→ ARTICLE
— start —

# New Toy



## shot in the foot (Jan 3, 2010)

He is my toy for hunting, its a Crosman ratcatcher, i will be having fun boosting the power on this little gun,
ive added a silincer, and ive added a new air chamber that has a longer plunger,
it will be getting some better scopes on it, and a longer bolt for the pellets, so it pushes the pellets further into the chamber, the gun takes a small gas tube,
im also adding a new end cap that is a power ajuster, so when it is done it should be right on the leagle limit, i could have a gun that is over as im licensted, but i just want it for rabbits and there is plenty of power, even now it would take a rabbit with ease. here is athe photo, the brass one is the power ajuster im going to get, thanks jeff


----------



## shot in the foot (Jan 3, 2010)

this is the power ajuster im fitting,jeff


----------



## mckee (Oct 28, 2010)

great looking gun jeff i might try to get my dad to get one he was brought up with them hunting on my grandads old scrapyard it would have been better if he was brought up with cattys though


----------



## NightKnight (Dec 16, 2009)

Very cool!


----------



## Martin (Jan 17, 2010)

Nice one Jeff, I bet that will come in handy.
Martin


----------



## shot in the foot (Jan 3, 2010)

Martin said:


> Nice one Jeff, I bet that will come in handy.
> Martin


Its a little cracker, i was hitting bottle tops at 30yards this teatime, out of my car window, i cant wait to put even more power in it, jeff


----------



## mckee (Oct 28, 2010)

how many shots u get out of 1 co2 cartridge ?


----------



## NoSugarRob (Jun 3, 2010)

some say... that co2 is not good in the english climate.. as it drops in power with a drop in temperature. i read that once and that shot velocity can be very inconsistent.... dont pounce on me, its what i have read.


----------



## shot in the foot (Jan 3, 2010)

NoSugarRob said:


> some say... that co2 is not good in the english climate.. as it drops in power with a drop in temperature. i read that once and that shot velocity can be very inconsistent.... dont pounce on me, its what i have read.

— end —

→ SHORT PROBLEM 1
Print the passage of the air gun thread starting at "great looking gun" and ending at "(Dec 16, 2009)", keeping every word as it appears.

→ RECORDS SHOWN
— start —

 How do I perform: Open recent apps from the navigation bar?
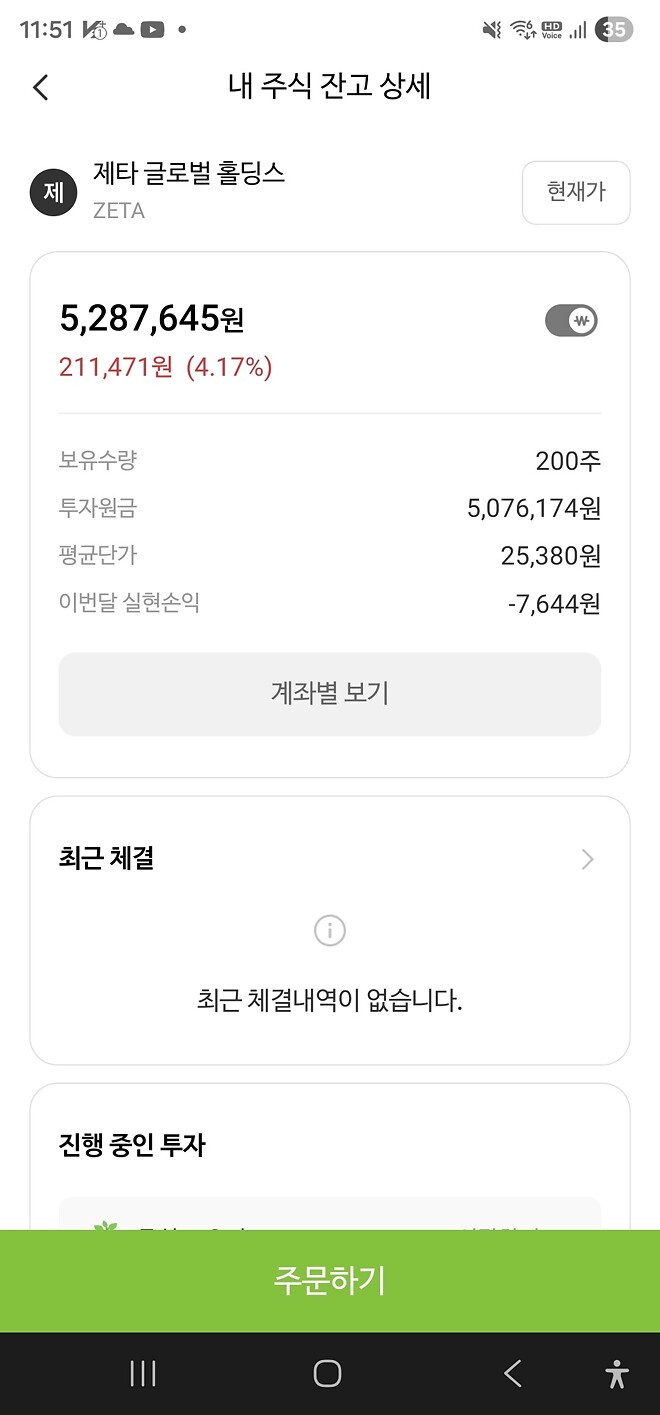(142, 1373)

— end —
— start —

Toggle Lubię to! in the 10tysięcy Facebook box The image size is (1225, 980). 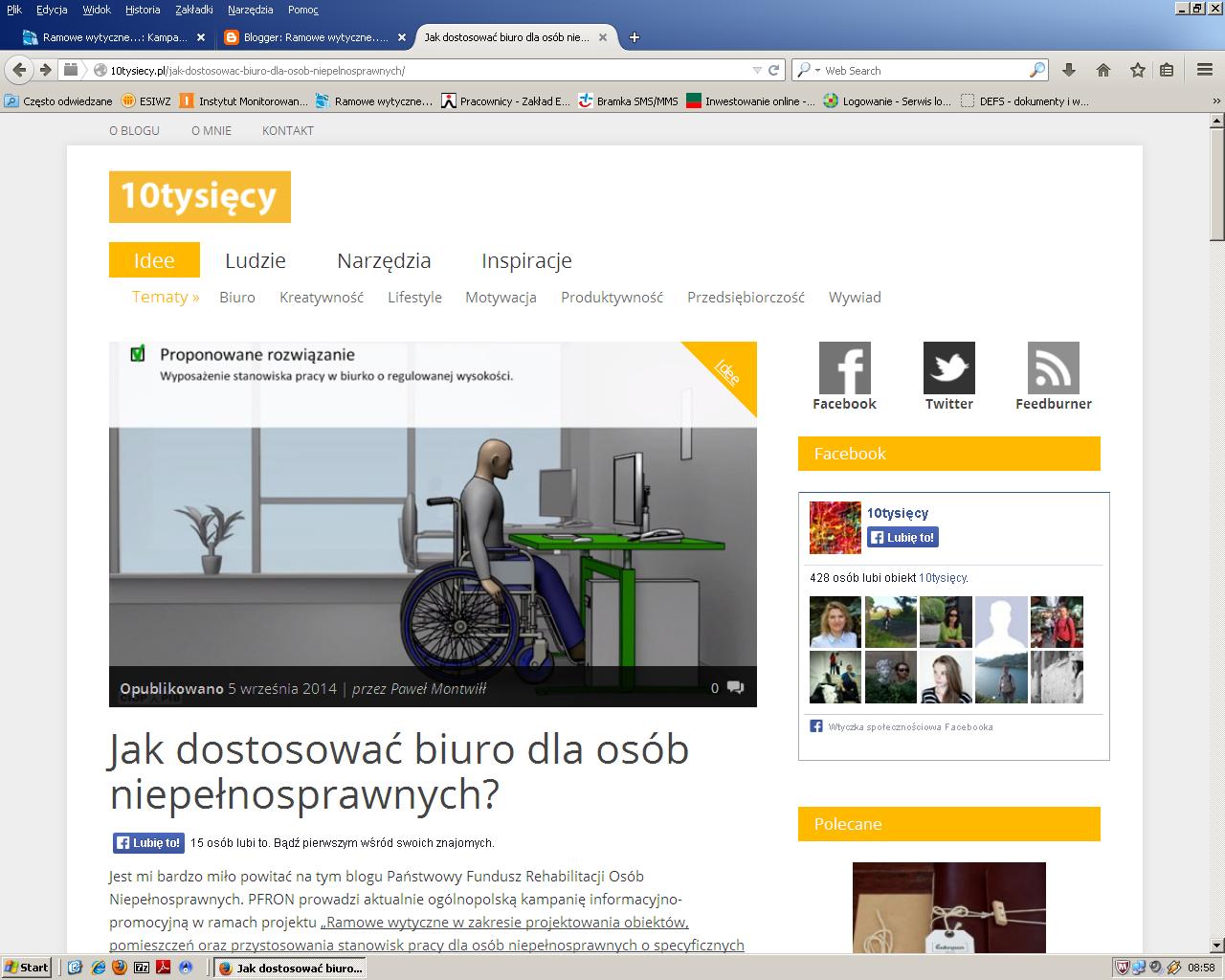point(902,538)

— end —
— start —

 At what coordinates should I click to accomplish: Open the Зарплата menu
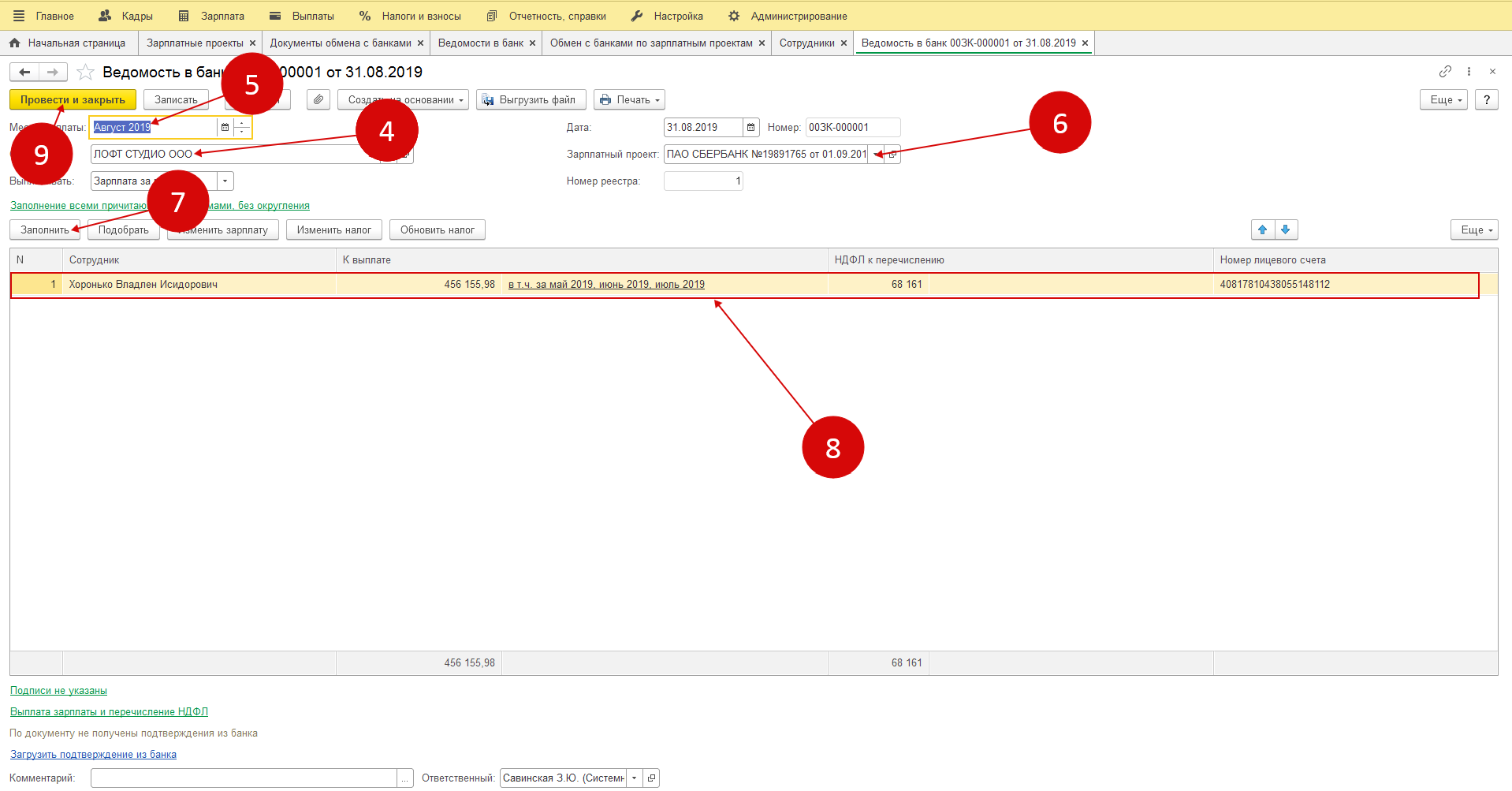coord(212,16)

— end —

→ SHORT PROBLEM 2
Output the lines of the listing starting at the line that contains "How do I perform: Open" and ending at the line that contains "(142, 1373)", both lines included. Leave the pictures out.

→ CORRECT OUTPUT 1
great looking gun jeff i might try to get my dad to get one he was brought up with them hunting on my grandads old scrapyard it would have been better if he was brought up with cattys though


----------



## NightKnight (Dec 16, 2009)

→ CORRECT OUTPUT 2
 How do I perform: Open recent apps from the navigation bar?
(142, 1373)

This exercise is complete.